Meselson is a member of the U.S. National Academy of Sciences, the American Academy of Arts and Sciences, the American Philosophical Society, the Académie des Sciences (Paris), the Royal Society (London) and the Russian Academy of Sciences and has received numerous awards and honors in the field of science and in public affairs. He has served on the Council of the National Academy of Sciences, the Council of the Smithsonian Institution, the Arms Control and Non-Proliferation Advisory Board to the US Secretary of State and the Committee on International Security and Arms Control of the US National Academy of Sciences.
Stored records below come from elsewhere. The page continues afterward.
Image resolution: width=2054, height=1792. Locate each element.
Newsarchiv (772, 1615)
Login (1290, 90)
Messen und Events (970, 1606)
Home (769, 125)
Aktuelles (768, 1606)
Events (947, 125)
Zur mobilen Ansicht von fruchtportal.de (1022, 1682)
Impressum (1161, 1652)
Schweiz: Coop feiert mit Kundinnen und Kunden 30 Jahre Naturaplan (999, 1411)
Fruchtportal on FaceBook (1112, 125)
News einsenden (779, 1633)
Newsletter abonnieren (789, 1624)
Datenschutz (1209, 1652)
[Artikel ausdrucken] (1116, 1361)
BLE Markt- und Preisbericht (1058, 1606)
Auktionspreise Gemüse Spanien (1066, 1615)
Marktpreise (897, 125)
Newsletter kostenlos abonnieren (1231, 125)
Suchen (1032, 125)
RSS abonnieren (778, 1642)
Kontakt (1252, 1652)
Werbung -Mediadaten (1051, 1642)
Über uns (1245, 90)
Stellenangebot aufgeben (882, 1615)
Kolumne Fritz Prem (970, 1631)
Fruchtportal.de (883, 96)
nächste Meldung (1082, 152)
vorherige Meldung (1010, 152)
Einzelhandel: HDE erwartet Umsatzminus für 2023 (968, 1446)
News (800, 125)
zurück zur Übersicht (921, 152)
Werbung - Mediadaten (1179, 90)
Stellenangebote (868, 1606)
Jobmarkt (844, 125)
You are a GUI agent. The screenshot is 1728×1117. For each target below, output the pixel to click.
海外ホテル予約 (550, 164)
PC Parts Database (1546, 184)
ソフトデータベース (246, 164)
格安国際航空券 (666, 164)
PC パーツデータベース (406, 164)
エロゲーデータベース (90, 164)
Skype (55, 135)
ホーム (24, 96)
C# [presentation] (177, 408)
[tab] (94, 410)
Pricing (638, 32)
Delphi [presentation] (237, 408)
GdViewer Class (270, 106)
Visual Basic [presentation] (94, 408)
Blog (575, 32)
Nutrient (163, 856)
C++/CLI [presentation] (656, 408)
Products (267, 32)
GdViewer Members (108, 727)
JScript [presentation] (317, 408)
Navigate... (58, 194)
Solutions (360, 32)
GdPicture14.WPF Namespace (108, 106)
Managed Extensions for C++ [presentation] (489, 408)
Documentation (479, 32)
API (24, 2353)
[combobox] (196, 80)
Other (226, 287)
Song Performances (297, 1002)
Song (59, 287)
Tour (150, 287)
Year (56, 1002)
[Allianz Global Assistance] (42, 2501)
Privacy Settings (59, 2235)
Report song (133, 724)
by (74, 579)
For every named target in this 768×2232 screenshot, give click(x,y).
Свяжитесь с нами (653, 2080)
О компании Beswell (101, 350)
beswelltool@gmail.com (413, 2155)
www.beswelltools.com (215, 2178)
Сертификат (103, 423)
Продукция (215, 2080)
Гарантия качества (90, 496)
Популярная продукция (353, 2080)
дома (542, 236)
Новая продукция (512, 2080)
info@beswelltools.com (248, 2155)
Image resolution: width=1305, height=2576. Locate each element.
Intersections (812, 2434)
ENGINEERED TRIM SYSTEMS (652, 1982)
He is past President of the Federation of American Scientists, and presently is co-director of the Harvard Sussex Program on Chemical and Biological Weapons and a member of the board of directors of the Belfer Center for Science and International Affairs at the John F. Kennedy School of Government at Harvard University.

==Selected awards==
- 1963 US National Academy of Sciences Prize for Molecular Biology
- 1964 Eli Lilly Award in Microbiology or Immunology
- 1966 Guggenheim Fellowship
- 1971 Alumni Medal, University of Chicago Alumni Association
- 1972 Public Service Award, Federation of American Scientists
- 1975 Alumni Distinguished Service Award, California Institute of Technology
- 1975 Lehman Award, New York Academy of Sciences
- 1978 Leo Szilard Award, American Physical Society
- 1983 Presidential Award, New York Academy of Sciences
- 1984 MacArthur Fellows Program Fellowship
- 1990 Scientific Freedom and Responsibility Award, American Association for the Advancement of Science
- 1995 Genetics Society of America - Thomas Hunt Morgan Medal for lifetime contributions
- 2002 Public Service Award, American Society for Cell Biology
- 2004 Lasker Award for Special Achievement in Medical Science
- 2005 Life Member of the New York Academy of Sciences.
- 2008 Mendel Medal of the UK Genetics Society.
- 2019 Future of Life Award for helping ban bioweapons.

===Honorary doctoral degrees===
- 1966 Oakland University
- 1971 Columbia University
- 1975 University of Chicago
- 1987 Yale University
- 1988 Princeton University
- 2003 Northwestern University
- 2013 McGill University
- 2017 Rockefeller University

==Personal life==
He married three times, first to Katherine Kaynis, then to Sarah Page, with whom he had two daughters, Amy and Zoe. His third marriage was to Jeanne Guillemin, with whom he shares two stepsons.